───── Provided passage

Generated LLVM code causes register spills on x86_64

This question concerns circshift implemented here, which is reproduced below.

function circshift(x::Tuple, shift::Integer)
    @inline
    j = mod1(shift, length(x))
    ntuple(k -> __safe_getindex(x, k-j+ifelse(k>j,0,length(x))), Val(length(x)))
end

Note: Here, length(x) is a compile-time constant and __safe_getindex is just getindex without the bounds check. Use Base.__safe_getindex in the above definition when using the REPL.

For each element of the tuple, the following operations (LLVM) are necessary (example below shows the operations for the first element):

; ifelse + ...
%8 = icmp sgt i64 %7, 0
%9 = select i1 %8, i64 10, i64 0
%10 = sub i64 %9, %7
%memcpy_refined_src = getelementptr inbounds [10 x i64], [10 x i64]* %"x::Tuple", i64 0, i64 %10

; load
%46 = load i64, i64* %memcpy_refined_src, align 8

; new tuple element / store
%"new::Tuple.sroa.0.0..sroa_idx" = getelementptr inbounds [10 x i64], [10 x i64]* %sret_return, i64 0, i64 0
store i64 %46, i64* %"new::Tuple.sroa.0.0..sroa_idx", align 8

Problem: In the generated (full) LLVM code for length(x) = 50, the groups of operations (separated by comments and spaces above) are performed together for all indices. That is, first the ifelse part is computed for all indices, followed by loads for all indices, and lastly the new::Tuple stores for all indices. This causes register spills and reloads in the native code, as explained below.

──────────
───── Data shown

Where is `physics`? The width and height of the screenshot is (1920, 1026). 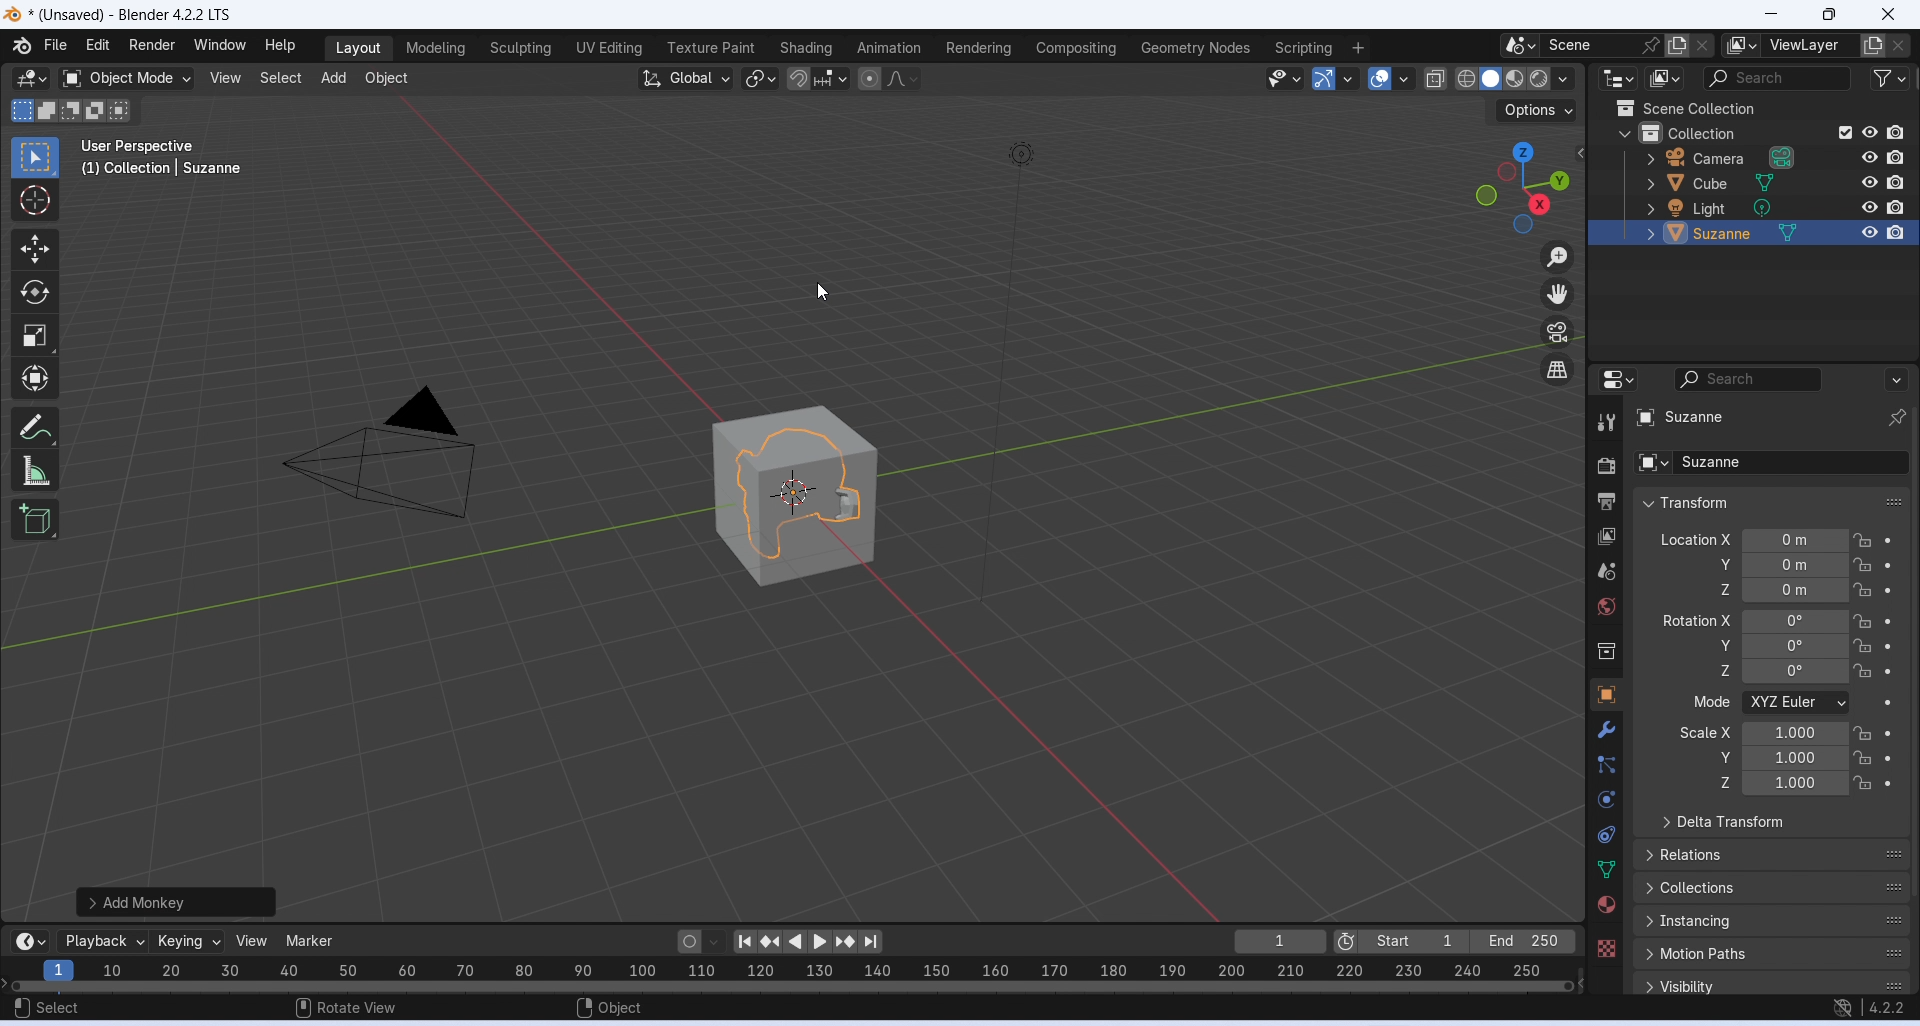 physics is located at coordinates (1609, 799).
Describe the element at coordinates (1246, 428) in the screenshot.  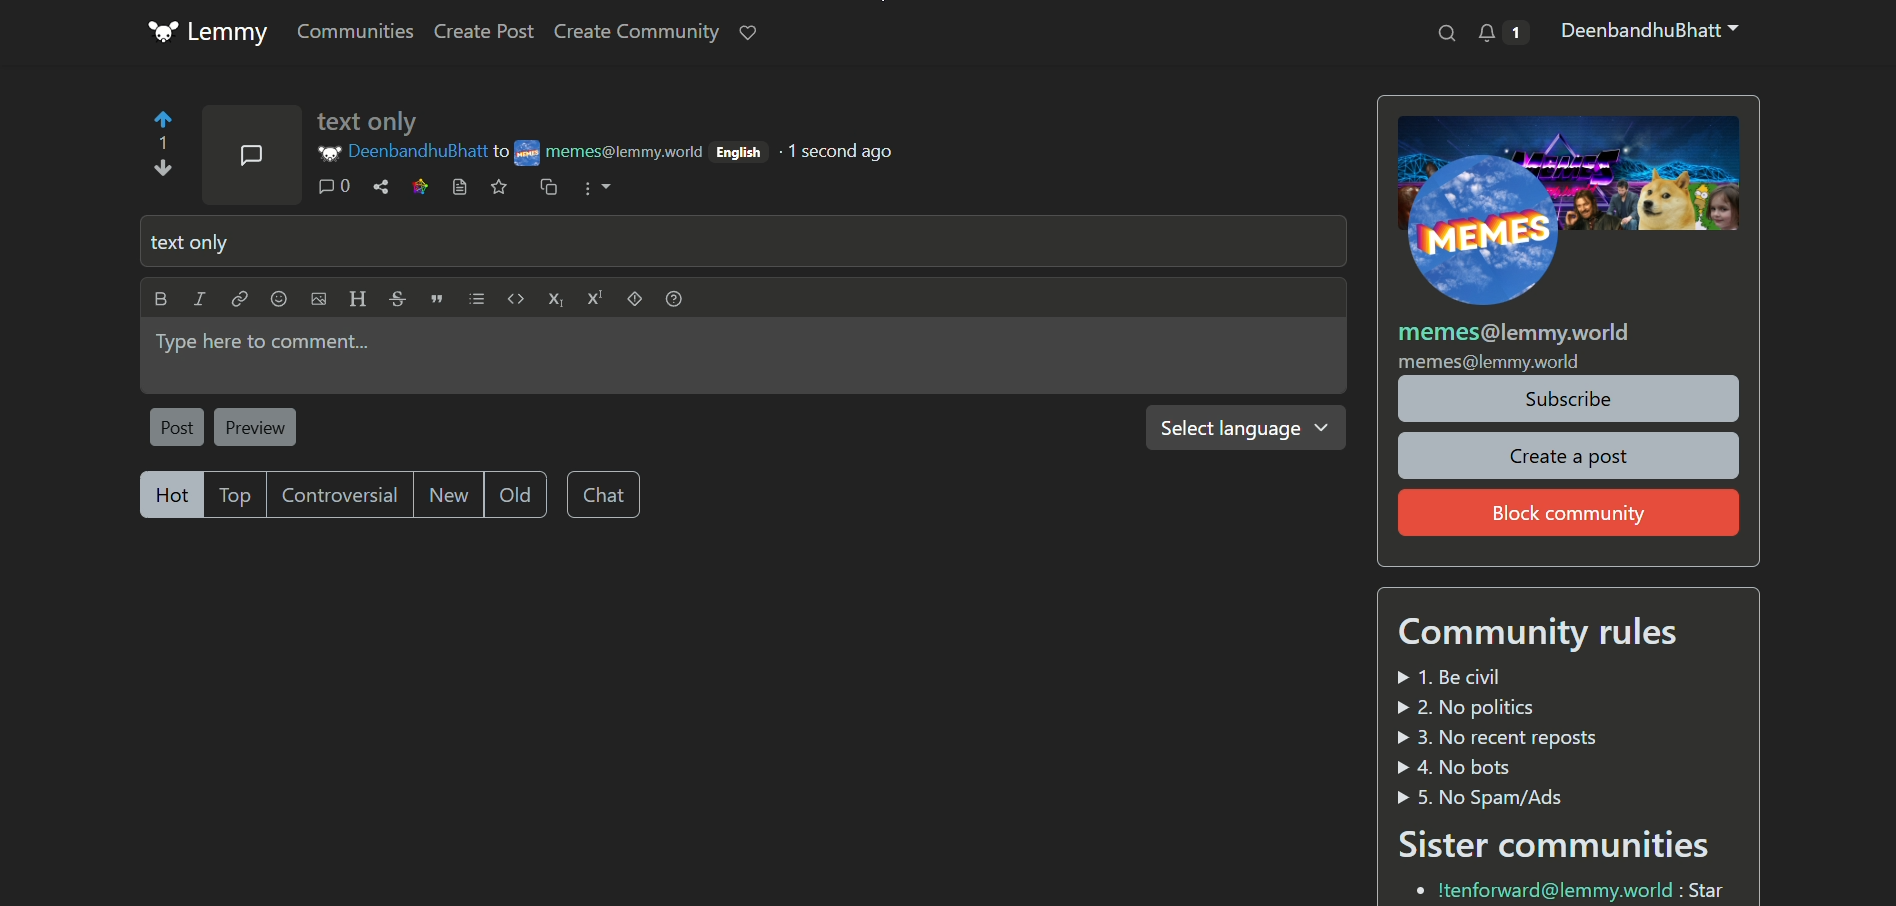
I see `select language` at that location.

──────────

What you have to do> Reproduce the part of the post on register spills from circshift between "function circshift(x::Tuple, shift::Integer)" and "using the REPL.", inclusive. The lines are separate material and have no connection to the text.

Result for this exercise>
function circshift(x::Tuple, shift::Integer)
    @inline
    j = mod1(shift, length(x))
    ntuple(k -> __safe_getindex(x, k-j+ifelse(k>j,0,length(x))), Val(length(x)))
end

Note: Here, length(x) is a compile-time constant and __safe_getindex is just getindex without the bounds check. Use Base.__safe_getindex in the above definition when using the REPL.